Но бежали, отстреливались, сея в пахоту пустые гильзы, белели бинтами изрешеченные кузова грузовиков, дымились остатки брони, а в спины бегущим со злым, безрассудным азартом били из всех видов оружия. И счастлив был тот мертвый, кого сметало с асфальта в бегущий по обе стороны поток; они тонули в земле, как в могиле, и даже хоронить было не нужно. Кого же не сносило, те тоже уходили в землю, только в виде грязи, поскольку их размолачивало, растирало в жерновах гусениц и мешало с землей, превращая в краску. Иногда танкисты останавливались, выковыривали, выколачивали кости из траков и ехали дальше.
Бойцы «Молнии» на своем островке все еще пели про сорок тысяч лошадей и про атамана, с которым никогда не приходится тужить.
Глеб Головеров попел вместе со всеми и, когда закончился бег на дороге войны, снова стал куда-то собираться. Ходил и клянчил у «зайцев» то гранатомет, то автомат старого образца под патрон сорок третьего года, то гранаты к подствольнику и прочие боеприпасы. Вооружился, экипировался под завязку и стал перед бегущим потоком.
— Куда ты опять, Глеб? — спросил дед Мазай.
— Пойду, — сказал он. — Что делать?
— Не ходи, утонешь. Смотри, как глубоко… — Да я в этой грязи поплавал, не утону. — Извини, Глеб, — покаялся генерал. — Получилось-то, я твою добычу отпустил. Не суди старика, привык исполнять приказы, все думаю: начни самовольничать, от государства вообще ничего не останется…
— Ничего, Дед, я еще раз возьму, — успокоил Головеров. — Сам на меня набежит, знаю, где ждать. Будешь в Москве, зайди, попроведуй мой дом. Если найдешь там кого, скажи, пусть еще подождут. А я вернусь.
Они обнялись, неловко, неуклюже из-за навешанного на плечи оружия.
— Иди, — сказал дед Мазай. — Вольному воля.
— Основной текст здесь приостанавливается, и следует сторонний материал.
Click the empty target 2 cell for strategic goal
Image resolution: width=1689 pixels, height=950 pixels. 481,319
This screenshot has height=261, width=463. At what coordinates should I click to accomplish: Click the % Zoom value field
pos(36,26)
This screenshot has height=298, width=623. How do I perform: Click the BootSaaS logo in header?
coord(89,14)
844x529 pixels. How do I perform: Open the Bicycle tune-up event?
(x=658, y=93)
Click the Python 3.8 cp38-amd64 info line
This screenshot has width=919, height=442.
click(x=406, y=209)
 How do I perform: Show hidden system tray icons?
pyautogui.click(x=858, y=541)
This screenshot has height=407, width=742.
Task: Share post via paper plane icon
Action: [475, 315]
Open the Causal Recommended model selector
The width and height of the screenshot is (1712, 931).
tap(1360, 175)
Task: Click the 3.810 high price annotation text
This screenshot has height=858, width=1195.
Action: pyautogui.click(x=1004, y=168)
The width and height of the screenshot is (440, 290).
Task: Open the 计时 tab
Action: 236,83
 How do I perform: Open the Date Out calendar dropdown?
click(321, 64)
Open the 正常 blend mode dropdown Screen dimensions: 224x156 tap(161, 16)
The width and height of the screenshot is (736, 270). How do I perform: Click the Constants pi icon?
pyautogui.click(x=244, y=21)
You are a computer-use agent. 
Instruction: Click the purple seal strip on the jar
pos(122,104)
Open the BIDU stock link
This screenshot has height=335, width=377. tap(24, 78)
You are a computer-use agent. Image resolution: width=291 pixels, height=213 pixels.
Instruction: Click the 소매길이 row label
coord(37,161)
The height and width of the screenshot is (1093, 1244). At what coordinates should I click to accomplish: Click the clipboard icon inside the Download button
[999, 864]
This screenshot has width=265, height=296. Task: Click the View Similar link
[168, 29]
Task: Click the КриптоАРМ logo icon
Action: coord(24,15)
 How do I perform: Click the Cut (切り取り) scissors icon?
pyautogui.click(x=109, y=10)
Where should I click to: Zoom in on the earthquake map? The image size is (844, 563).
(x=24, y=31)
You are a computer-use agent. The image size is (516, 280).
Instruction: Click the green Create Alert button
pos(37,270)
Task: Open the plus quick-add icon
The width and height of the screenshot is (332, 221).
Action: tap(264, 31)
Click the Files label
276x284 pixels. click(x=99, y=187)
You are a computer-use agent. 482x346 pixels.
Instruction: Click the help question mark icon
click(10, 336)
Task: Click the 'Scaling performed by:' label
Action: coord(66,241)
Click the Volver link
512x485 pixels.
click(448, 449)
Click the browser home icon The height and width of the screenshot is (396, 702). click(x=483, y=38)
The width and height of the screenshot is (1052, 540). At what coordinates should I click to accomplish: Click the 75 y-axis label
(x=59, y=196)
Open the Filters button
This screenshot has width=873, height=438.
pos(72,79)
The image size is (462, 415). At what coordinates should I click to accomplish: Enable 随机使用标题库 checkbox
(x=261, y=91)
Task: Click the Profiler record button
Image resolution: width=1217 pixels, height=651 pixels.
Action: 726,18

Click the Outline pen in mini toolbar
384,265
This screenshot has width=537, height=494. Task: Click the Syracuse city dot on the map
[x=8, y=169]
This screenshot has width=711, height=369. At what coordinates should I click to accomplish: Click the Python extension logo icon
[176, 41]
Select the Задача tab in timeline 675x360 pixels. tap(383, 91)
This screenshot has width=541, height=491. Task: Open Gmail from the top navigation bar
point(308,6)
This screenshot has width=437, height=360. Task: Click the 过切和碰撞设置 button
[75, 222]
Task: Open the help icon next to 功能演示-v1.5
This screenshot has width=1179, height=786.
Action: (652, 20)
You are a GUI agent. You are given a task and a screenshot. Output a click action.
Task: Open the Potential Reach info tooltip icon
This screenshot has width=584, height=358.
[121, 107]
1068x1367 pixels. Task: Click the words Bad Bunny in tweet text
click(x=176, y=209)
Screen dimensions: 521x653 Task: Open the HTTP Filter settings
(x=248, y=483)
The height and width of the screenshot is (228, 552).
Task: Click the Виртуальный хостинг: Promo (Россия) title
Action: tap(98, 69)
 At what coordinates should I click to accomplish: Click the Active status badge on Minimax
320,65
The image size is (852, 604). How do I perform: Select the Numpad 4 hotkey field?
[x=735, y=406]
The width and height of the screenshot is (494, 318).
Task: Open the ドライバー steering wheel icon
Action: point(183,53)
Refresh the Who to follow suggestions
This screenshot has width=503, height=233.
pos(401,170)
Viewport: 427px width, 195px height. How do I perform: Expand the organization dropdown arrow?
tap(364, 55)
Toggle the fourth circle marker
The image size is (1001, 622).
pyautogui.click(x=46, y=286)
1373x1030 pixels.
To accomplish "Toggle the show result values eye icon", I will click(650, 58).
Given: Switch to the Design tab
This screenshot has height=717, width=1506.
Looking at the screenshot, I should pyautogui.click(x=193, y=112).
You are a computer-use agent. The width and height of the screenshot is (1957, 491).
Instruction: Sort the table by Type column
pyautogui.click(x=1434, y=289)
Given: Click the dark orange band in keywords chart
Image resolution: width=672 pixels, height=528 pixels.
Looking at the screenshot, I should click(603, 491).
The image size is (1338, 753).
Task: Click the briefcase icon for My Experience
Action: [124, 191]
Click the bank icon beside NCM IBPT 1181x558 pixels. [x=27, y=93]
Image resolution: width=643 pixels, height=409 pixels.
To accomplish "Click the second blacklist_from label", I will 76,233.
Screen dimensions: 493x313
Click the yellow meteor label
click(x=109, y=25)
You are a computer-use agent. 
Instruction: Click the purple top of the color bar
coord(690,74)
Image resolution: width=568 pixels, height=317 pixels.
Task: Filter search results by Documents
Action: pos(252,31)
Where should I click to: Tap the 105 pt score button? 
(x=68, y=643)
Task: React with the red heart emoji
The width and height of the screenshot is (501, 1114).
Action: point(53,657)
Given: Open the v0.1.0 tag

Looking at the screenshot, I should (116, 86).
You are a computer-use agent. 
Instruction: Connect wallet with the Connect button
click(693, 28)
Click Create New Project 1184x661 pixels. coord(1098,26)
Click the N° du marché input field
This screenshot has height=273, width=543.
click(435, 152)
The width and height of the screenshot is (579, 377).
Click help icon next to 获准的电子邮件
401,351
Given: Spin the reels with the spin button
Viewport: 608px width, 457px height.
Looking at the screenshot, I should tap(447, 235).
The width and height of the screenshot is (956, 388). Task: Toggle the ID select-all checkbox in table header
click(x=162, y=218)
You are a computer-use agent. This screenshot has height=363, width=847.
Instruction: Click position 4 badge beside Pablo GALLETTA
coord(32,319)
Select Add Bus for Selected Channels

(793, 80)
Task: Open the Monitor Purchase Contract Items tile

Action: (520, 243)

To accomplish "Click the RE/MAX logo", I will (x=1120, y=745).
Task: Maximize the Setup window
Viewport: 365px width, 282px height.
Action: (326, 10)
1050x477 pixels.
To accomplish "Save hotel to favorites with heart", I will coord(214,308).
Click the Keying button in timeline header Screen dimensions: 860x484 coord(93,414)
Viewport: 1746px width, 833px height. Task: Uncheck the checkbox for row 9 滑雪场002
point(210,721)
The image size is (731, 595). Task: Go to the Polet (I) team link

Глеб ушел по военной дороге…
Ближе к вечеру прилетел Сыч, сел посередине островка, большой, решительный, страшный. Долго молчал, глядя в бурный поток, и слушал песню про грозный Терек, про то, что жалко волю да буланого коня. Генерал пытался утешить его, оправдать, мол, это же не просто война, а война политиков, людей с психическим заболеванием, параноиков, жаждущих управлять миром, а чеченский народ принесен ими в жертву; хотел объяснить, что, искупавшись в этой грязи, Россия прозреет и увидит истинного противника. Вот тогда-то и начнется поединок.
Сыч смотрел на него, будто глухой.
— Ты о чем… бормочешь? Да что ты знаешь об этом?
— Да почти еще ничего.
— В том-то и дело!.. Вот Комендант знал. И много чего повидал своими глазами. Не выдержал! Комендант не выдержал!.. Три дня назад застрелился. А может, застрелили. Теперь уже не узнать. Вот тебе и поединок… Самоубийц, говорят, даже не отпевают.